Secondly, yes, the provider should use RFC 1918 and RFC 4193 blocks. While
this can cause problems when provider A uses 10.0.0.0/24 and provider B uses
10.0.0.0/24 and Provider A later buys Provider B, the private address blocks
are there and are not supposed to be routed or announced outside local
networks. In this case, it appears that Time Warner (or whomever), used
28.0.0.0/8 internally. This probably dates back to the @home network when the
providers shared responsibility and grabbed the 24.0.0.0/8 block, then, later
split and renumbered. TWC may have just swapped 24 for 28 on their network to
eliminate re-engineering. No way to know for sure without someone knowing some
history.

shareme: There is a difference between DNS registered (which this block is
not), and assigned and registered by ARIN. ARIN delegates blocks to particular
entities and maintains that directory. That doesn't mean I can't use those IP
addresses locally (I wouldn't be able to announce them to the global internet
- well, you could if you had upstream providers willing or negligent in their
best practices).

The government is not leasing IP addresses to Sprint. How do we know this?
Because the IP addresses are not being announced by anyone:

    
    
        HE.inet.0: 42 destinations, 42 routes (41 active, 0 holddown, 1 hidden)
        + = Active Route, - = Last Active, * = Both
        0.0.0.0/0          *[Static/5] 28w4d 15:04:18
                        > to x.x.x.x via ge-0/3/0.0
    
        Internap.inet.0: 42 destinations, 42 routes (41 active, 0 holddown, 1 hidden)
        + = Active Route, - = Last Active, * = Both
    
        0.0.0.0/0          *[Static/5] 28w4d 15:03:57
                        > to x.x.x.x via ge-0/1/0.0
    

or, if you don't trust an active routing table that has defaults set, you can
look at route-views:

    
    
        route-views>show ip bgp 28.191.58.169
        BGP routing table entry for 0.0.0.0/0, version 338718131
        Paths: (1 available, best #1, table Default-IP-Routing-Table, RIB-failure(17))
          Not advertised to any peer
          2905 65524 16637
          196.7.106.245 from 196.7.106.245 (196.7.106.245)
            Origin IGP, metric 0, localpref 100, valid, external, best
    

Now, related to this conversation, but included in a separate blog post, are
some traceroutes that show packets vanishing into thin air as they exit
networks.

As most networks don't run defaultless - they have a default path just in case
they receive a packet for an IP address that isn't in their routing table.
This happens when you have a client of a provider that may not have their
filters set properly, or, are have odd confederations or community settings
that you don't see their announcement. Rather than blackhole those
organizations, one normally has a default route pointed to a provider. A
backbone provider would more likely run defaultless, a host or Internet
Service Provider would normally run with a default route.

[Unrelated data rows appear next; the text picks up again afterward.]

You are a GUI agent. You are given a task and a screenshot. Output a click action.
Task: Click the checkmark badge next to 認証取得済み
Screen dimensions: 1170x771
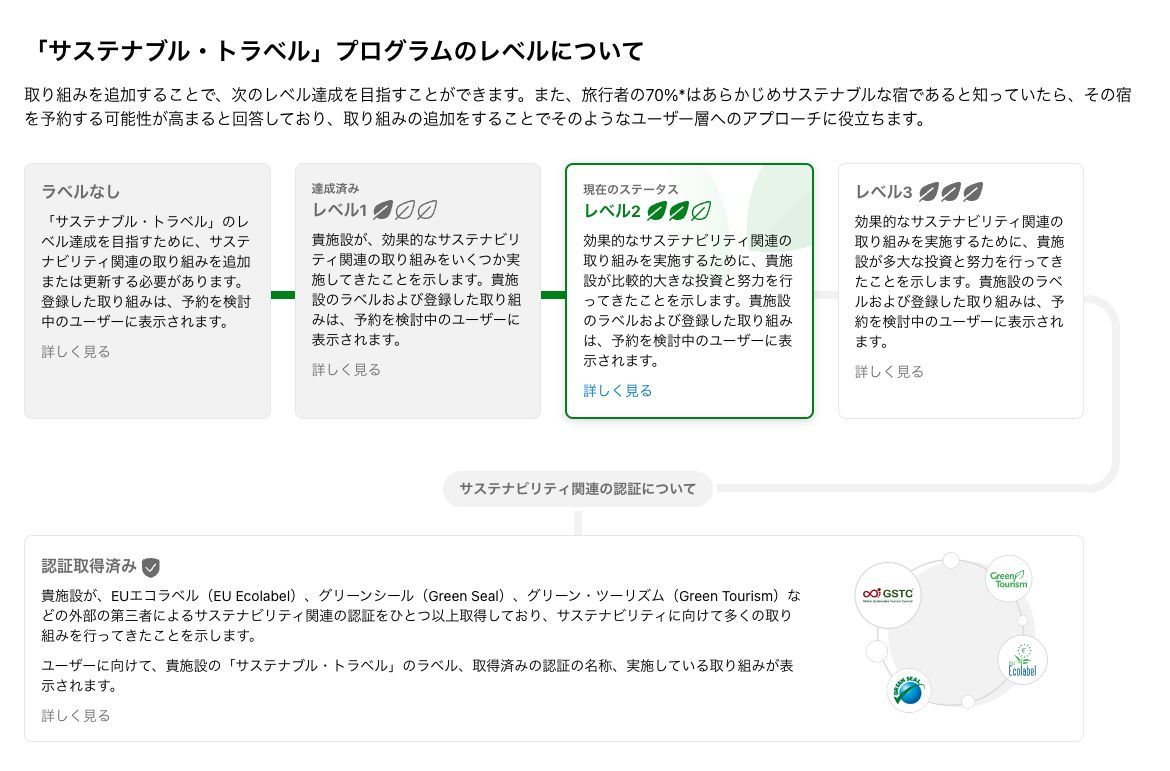coord(150,565)
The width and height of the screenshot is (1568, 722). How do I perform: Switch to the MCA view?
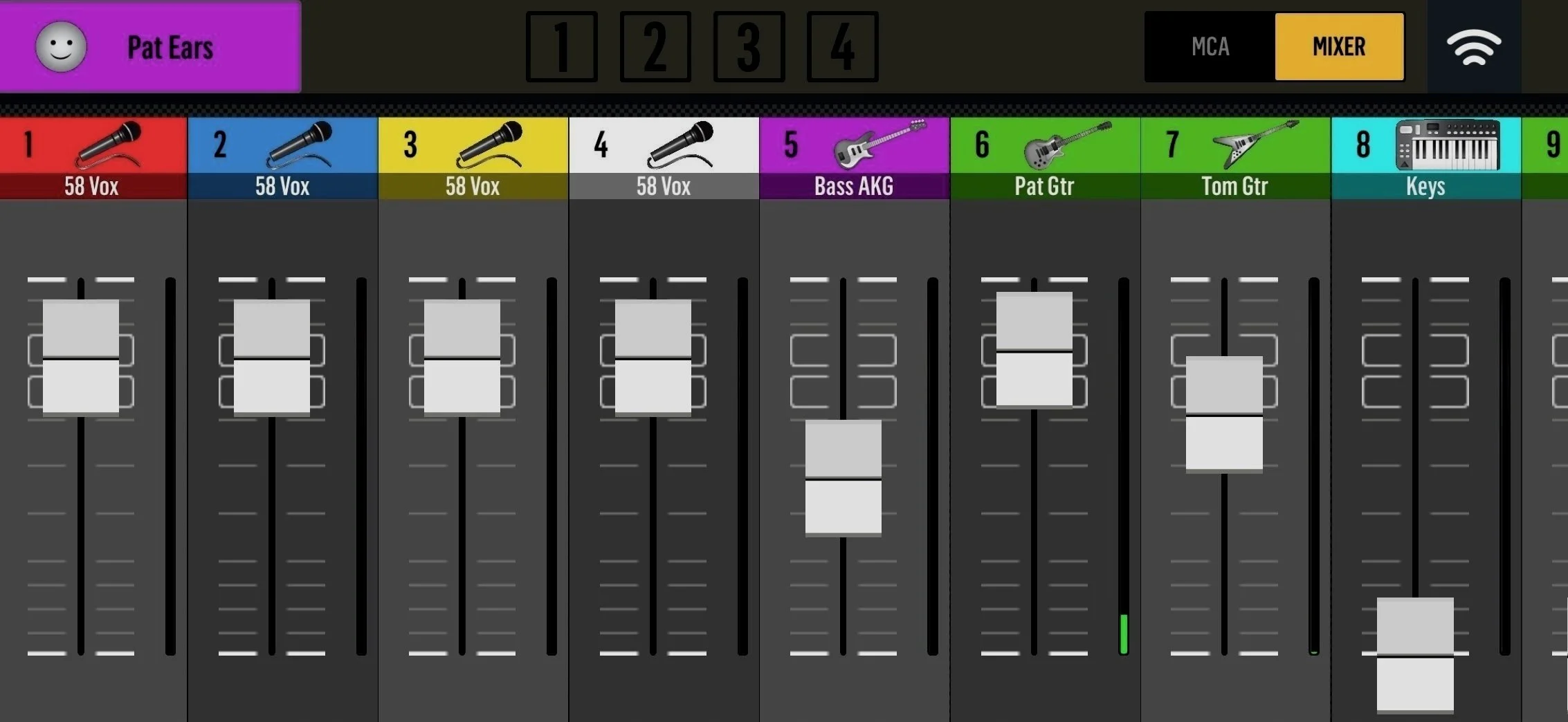[x=1210, y=46]
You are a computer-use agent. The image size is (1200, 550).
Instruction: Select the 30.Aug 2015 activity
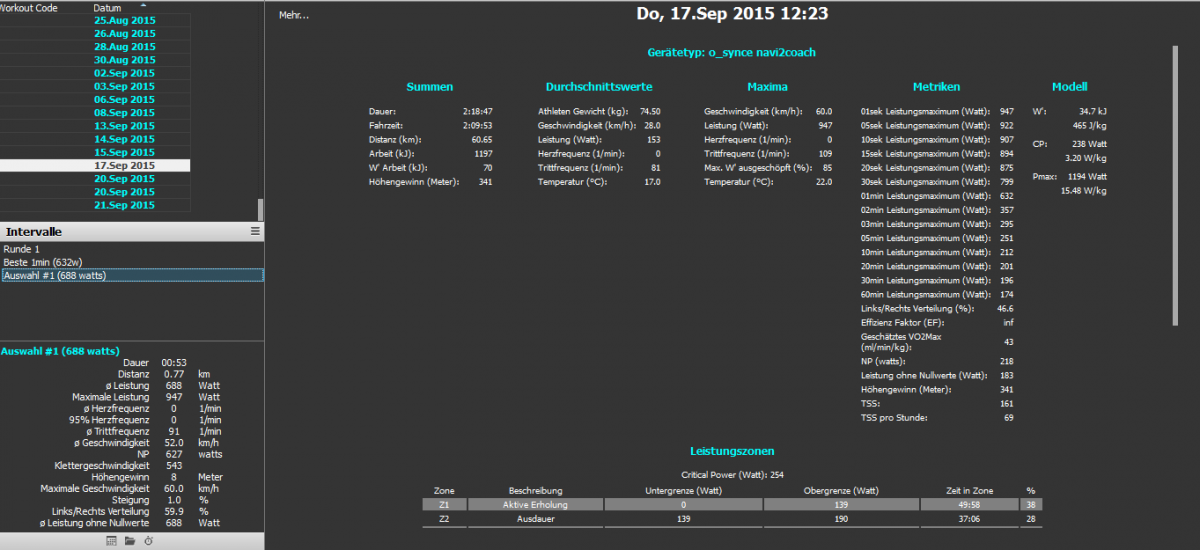[x=124, y=60]
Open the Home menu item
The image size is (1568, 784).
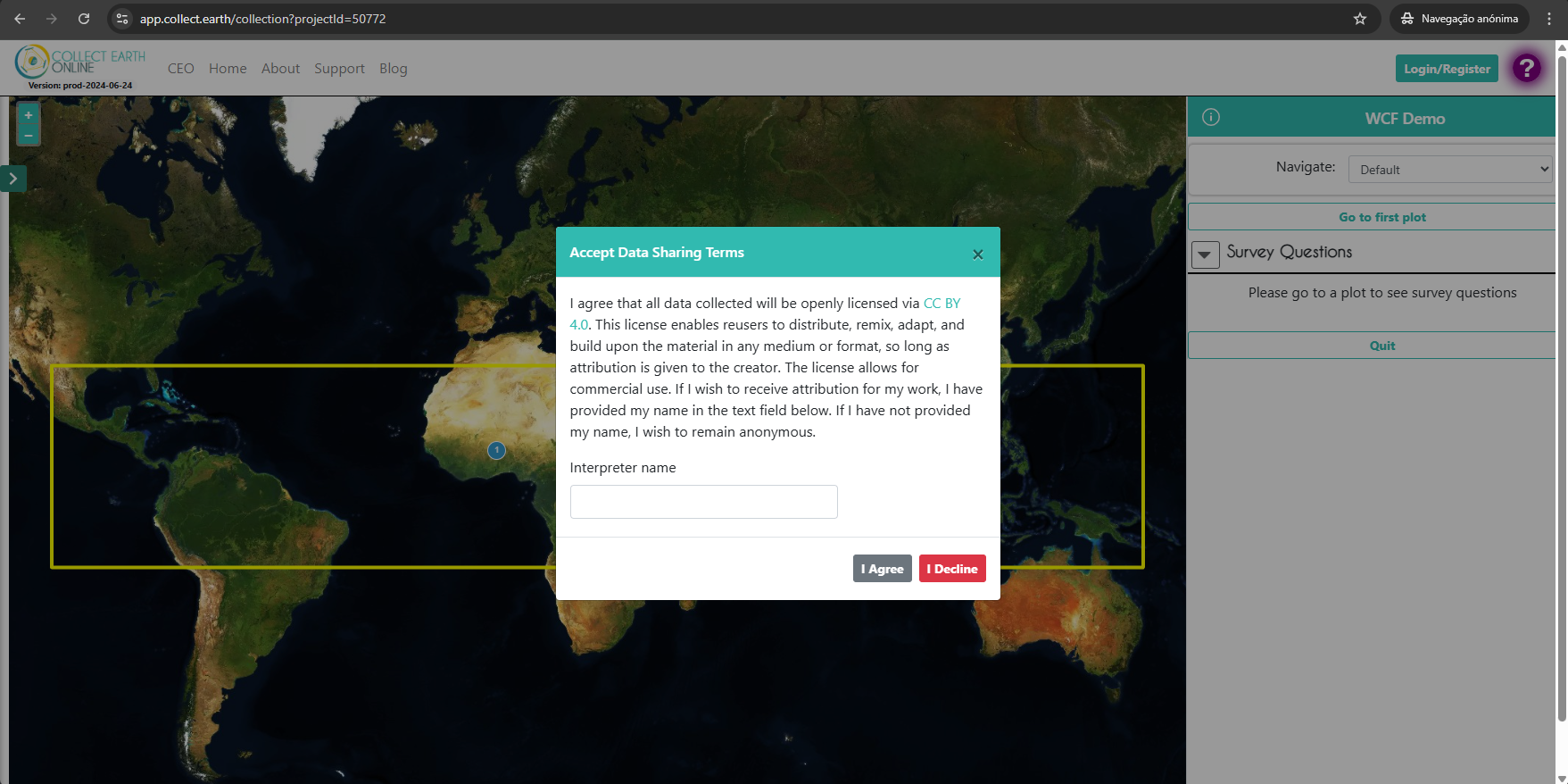pos(228,69)
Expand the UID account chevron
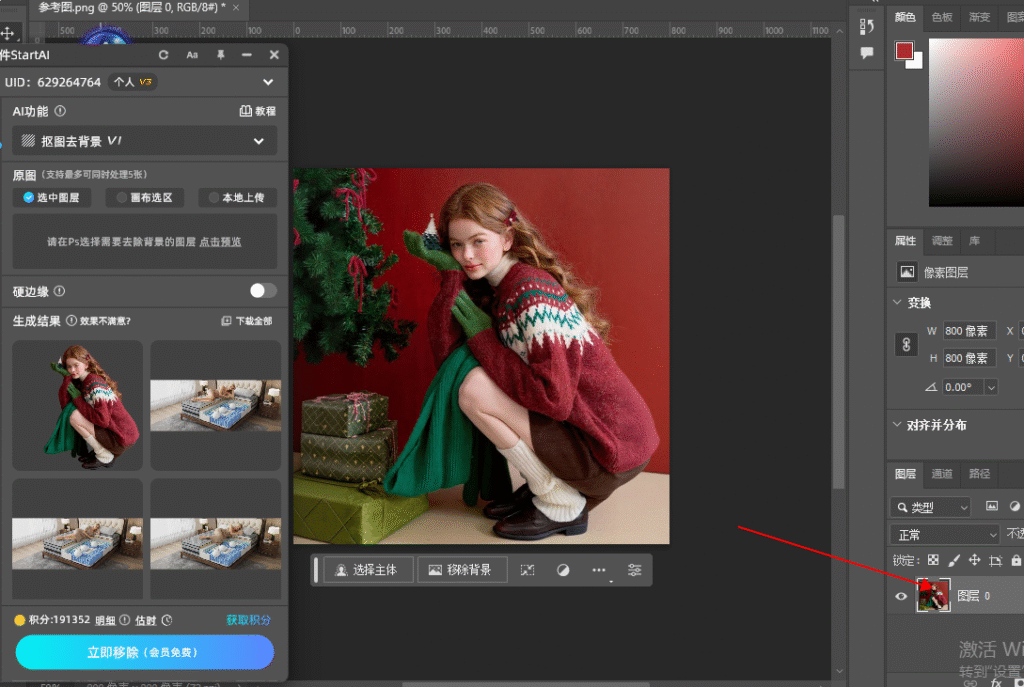This screenshot has height=687, width=1024. coord(268,82)
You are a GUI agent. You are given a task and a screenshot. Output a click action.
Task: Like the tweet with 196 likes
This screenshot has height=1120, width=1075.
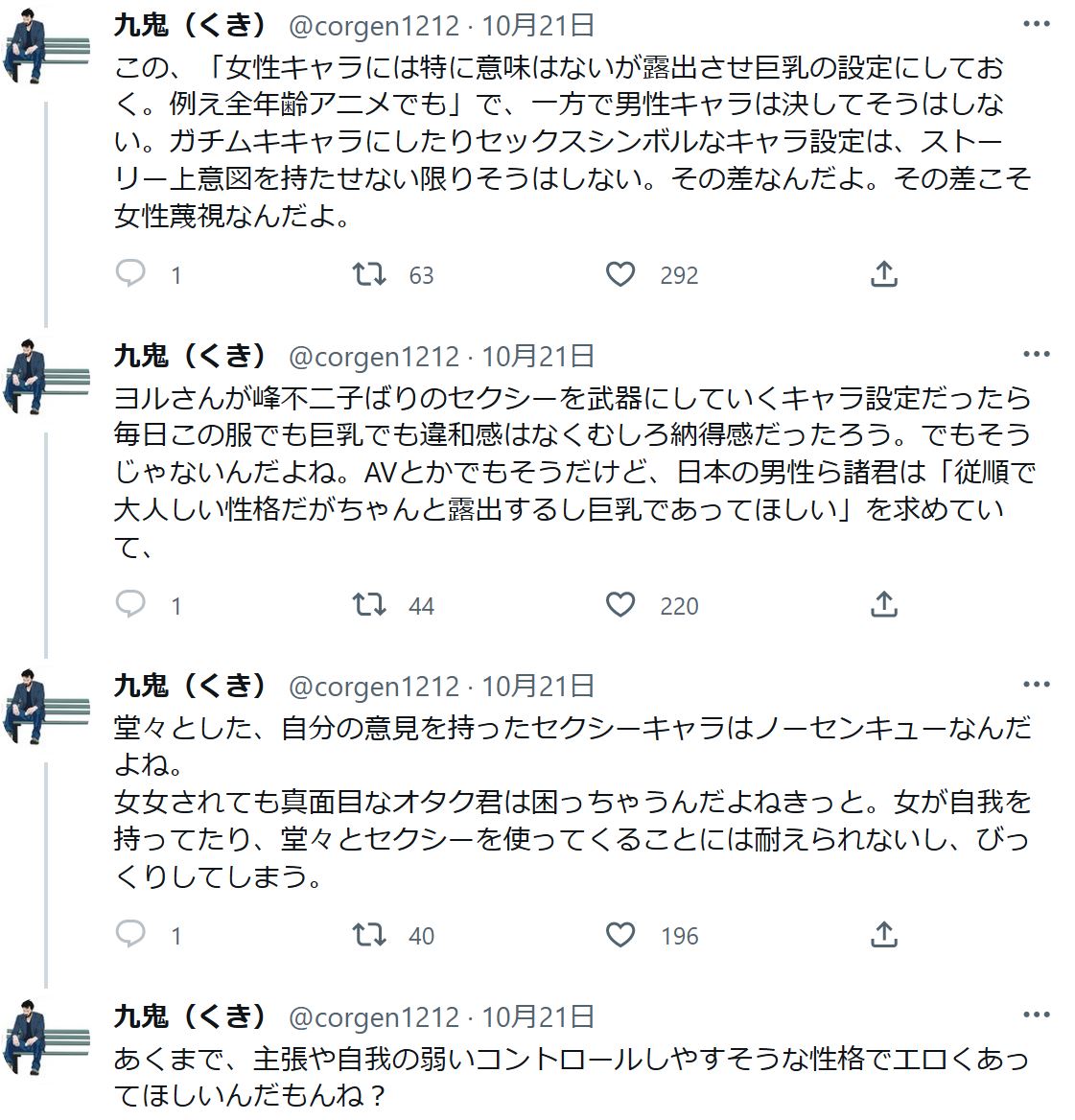[620, 934]
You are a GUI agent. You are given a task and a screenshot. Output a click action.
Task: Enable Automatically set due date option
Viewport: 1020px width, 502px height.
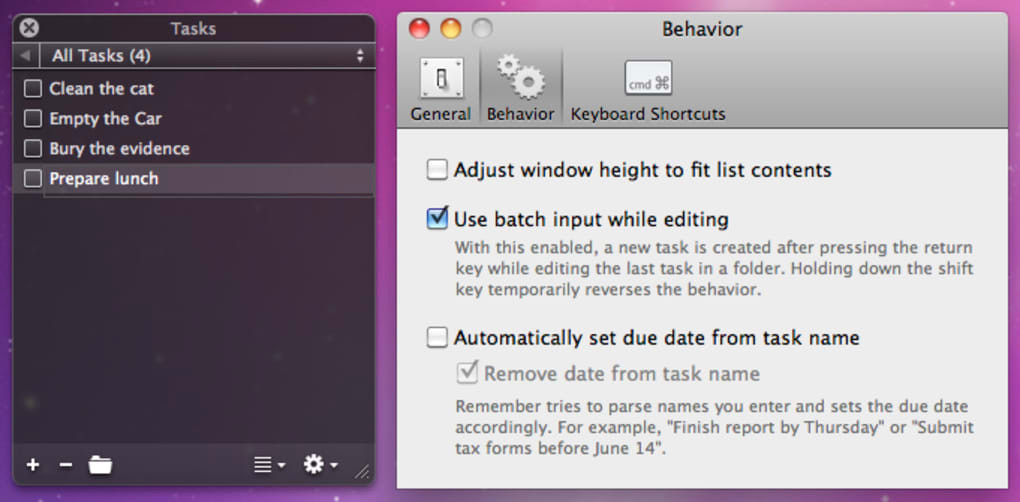point(437,338)
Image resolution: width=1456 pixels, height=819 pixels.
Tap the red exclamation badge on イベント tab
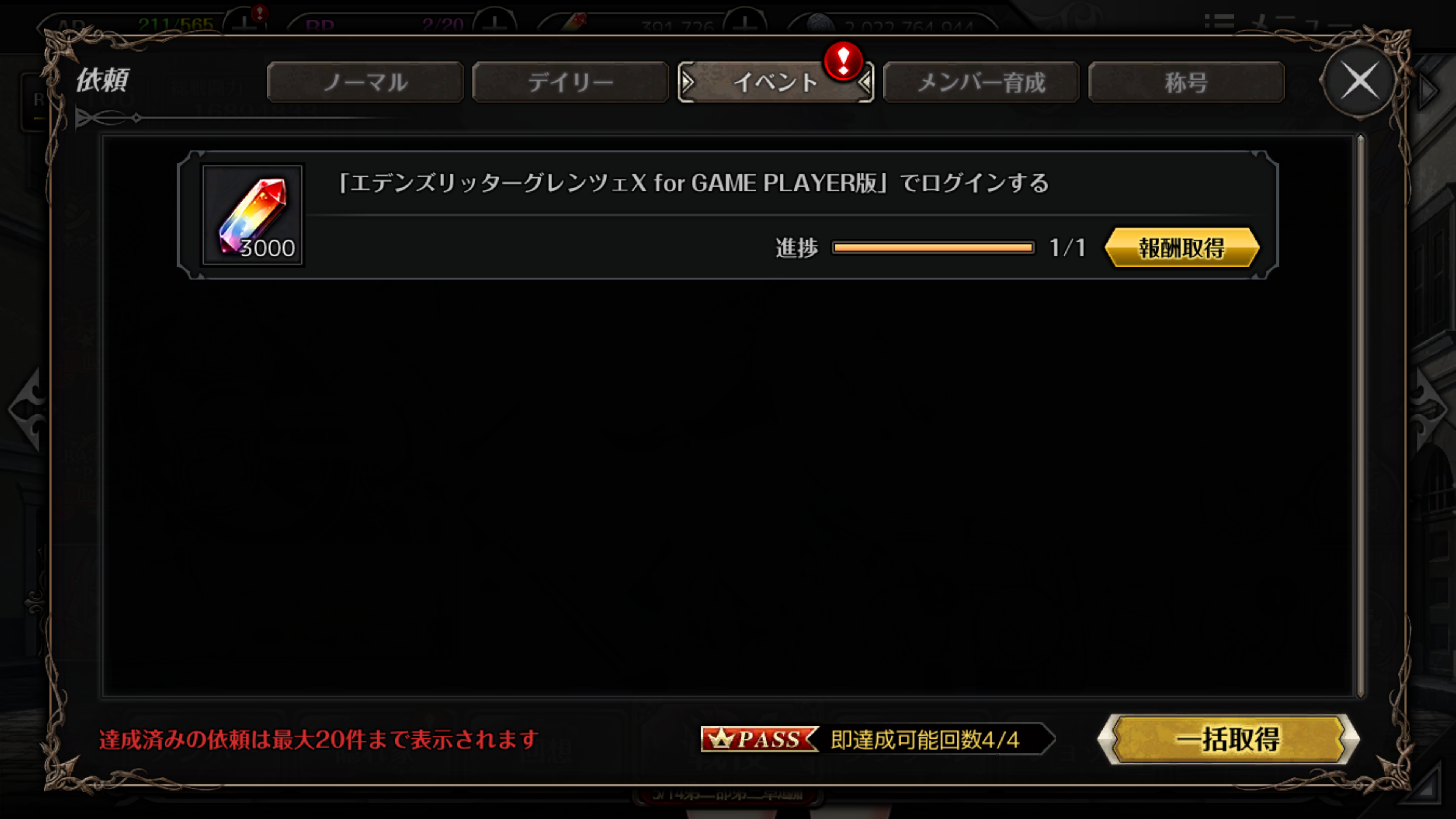tap(843, 61)
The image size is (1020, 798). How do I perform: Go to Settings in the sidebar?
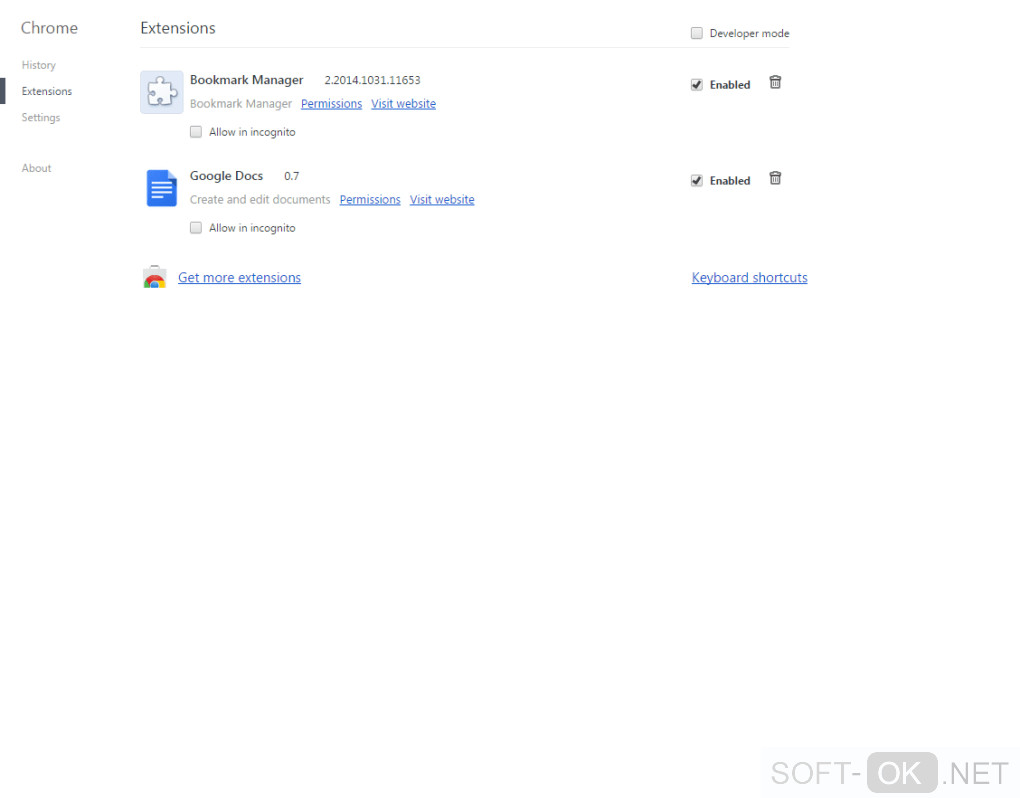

So, you run a traceroute on a network that has a default route, and it gets to
the border to a provider that doesn't run defaults and the packet is dropped.
The DoD isn't filtering these packets or making them disappear - the Internet
doesn't know where they should go, and, since there is no default route, the
packets are dropped at the first router that doesn't know how to route it.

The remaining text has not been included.